2010年5月13日木曜日

サクラソウ(9) 駒止 江戸近辺 荒川流域での桜草群落の出現,桜草作伝法

Primula sieboldii cv. Hitchrack
品種名;駒止,品種名仮名;こまどめ,表の花色;淡いとき色,裏の花色;淡いとき色,花筒の色;とき色,花弁の形;重ね,花弁先端の形;桜,花容;平咲き・受け咲き,花柱形;短柱花,花の大きさ;中,作出時期; ,類似品種; ,その他;よい香りがする 
桜草にイメージがぴったりの淡い桜色の花弁,草姿も端麗.2006年にホームセンターで苗を購入.お気に入りだが, 残念ながら繁殖力はあまり旺盛ではないようだ.

桜草についての資料は,前出の『地錦抄附録』(享保13年1733)の記録以降,しばらく現れないが,この間に新しい変化があったと考えられる.それは江戸近辺,荒川流域での桜草群落の出現である.当時の江戸の町は火災が頻発し,また町の拡大に伴って,建築資材としての葦の需要が高まっていた.良い葦を得るために葦原は春先に火入れされ,これが桜草の生育にとって好条件となり,桜草の群落が人目につくようになったと考えられる.
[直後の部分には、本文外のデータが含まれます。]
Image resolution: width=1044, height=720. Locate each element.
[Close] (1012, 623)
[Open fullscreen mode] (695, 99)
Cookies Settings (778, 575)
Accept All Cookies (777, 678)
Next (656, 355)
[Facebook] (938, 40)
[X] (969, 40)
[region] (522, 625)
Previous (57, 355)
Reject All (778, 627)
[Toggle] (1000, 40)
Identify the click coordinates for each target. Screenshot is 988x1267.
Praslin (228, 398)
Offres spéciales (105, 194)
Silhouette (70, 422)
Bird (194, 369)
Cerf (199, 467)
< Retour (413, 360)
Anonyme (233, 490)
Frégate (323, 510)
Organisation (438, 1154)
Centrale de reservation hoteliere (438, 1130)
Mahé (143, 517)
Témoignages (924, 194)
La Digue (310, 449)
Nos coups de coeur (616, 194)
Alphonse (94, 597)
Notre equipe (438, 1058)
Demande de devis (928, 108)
天保の終わり頃書かれたと考えられ,写本でのみ伝えられた『桜草作伝法』,著者は不明ながら,内容は大変高い水準に達しており,浪華さくらそう会のHPで原文も現代文訳も読むことが出来る.その第一部は桜草栽培史に充てられており,江戸時代後期の江戸の地における栽培の様子が詳述されていて,そこに次のような記述がある.

 「桜草を翫ぶことは 享保の頃より見出し 翫ひ候ことにして 追々江戸へ取出し 詠めしことゝ思れ候 其頃好事の輩は遠路をいとはず 野原に足をはこび,中には替り色花もあれかしとたつねしに 一通りの華のみにて 稀に白花を得しとなり.」 (武蔵の地で)桜草を楽しむのは享保ごろから始まり,それがだんだんと江戸に伝わり鑑賞されるようになったと思われる.その頃花好きの人は遠路をいとわず野原に出かけ,変り花もあればと捜したが,普通の花ばかりで,稀に白い花を得ただけであったという.  このように著者は「享保時代に桜草の群落の存在と鑑賞の風習が江戸に伝わったと思う」と述べているが,この荒川流域のサクラソウの群落の出現が,それまで限られた場所でしか見る事の出来なかったサクラソウの美しさを,江戸の町の人々が愛でる機会を一般化したことは間違いないだろう.